Exercise details: Exactly the lines from the one that holds "This screenshot has height=310, width=496." to the end of the data below: retype these and nothing else.

Raw data:
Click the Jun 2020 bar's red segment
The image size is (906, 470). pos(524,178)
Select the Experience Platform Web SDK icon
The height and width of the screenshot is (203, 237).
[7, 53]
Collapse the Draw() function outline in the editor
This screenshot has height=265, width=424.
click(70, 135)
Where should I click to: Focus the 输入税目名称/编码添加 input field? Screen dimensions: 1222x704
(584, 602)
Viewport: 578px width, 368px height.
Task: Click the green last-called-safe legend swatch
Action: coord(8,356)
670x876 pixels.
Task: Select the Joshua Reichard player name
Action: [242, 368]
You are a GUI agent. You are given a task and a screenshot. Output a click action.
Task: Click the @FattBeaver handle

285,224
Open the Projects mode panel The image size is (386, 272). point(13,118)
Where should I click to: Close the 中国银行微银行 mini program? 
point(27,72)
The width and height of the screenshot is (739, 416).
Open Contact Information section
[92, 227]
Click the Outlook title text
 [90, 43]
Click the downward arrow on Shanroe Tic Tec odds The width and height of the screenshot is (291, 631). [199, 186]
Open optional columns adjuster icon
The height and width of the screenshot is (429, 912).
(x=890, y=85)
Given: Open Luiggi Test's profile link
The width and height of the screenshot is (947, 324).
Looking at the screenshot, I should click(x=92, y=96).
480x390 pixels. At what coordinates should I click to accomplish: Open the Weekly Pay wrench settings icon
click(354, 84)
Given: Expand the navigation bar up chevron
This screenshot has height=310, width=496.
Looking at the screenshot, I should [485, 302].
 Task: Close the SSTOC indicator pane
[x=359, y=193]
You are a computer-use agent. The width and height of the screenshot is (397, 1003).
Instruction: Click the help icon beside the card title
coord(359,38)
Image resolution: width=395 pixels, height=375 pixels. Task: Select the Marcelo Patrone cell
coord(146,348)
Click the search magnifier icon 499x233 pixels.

Task answer:
This screenshot has height=310, width=496.
Looking at the screenshot, I should [485, 302].
 Task: Close the SSTOC indicator pane
[x=359, y=193]
You are a computer-use agent. The width and height of the screenshot is (397, 1003).
Instruction: Click the help icon beside the card title
coord(359,38)
Image resolution: width=395 pixels, height=375 pixels. Task: Select the Marcelo Patrone cell
coord(146,348)
Click the search magnifier icon 499x233 pixels.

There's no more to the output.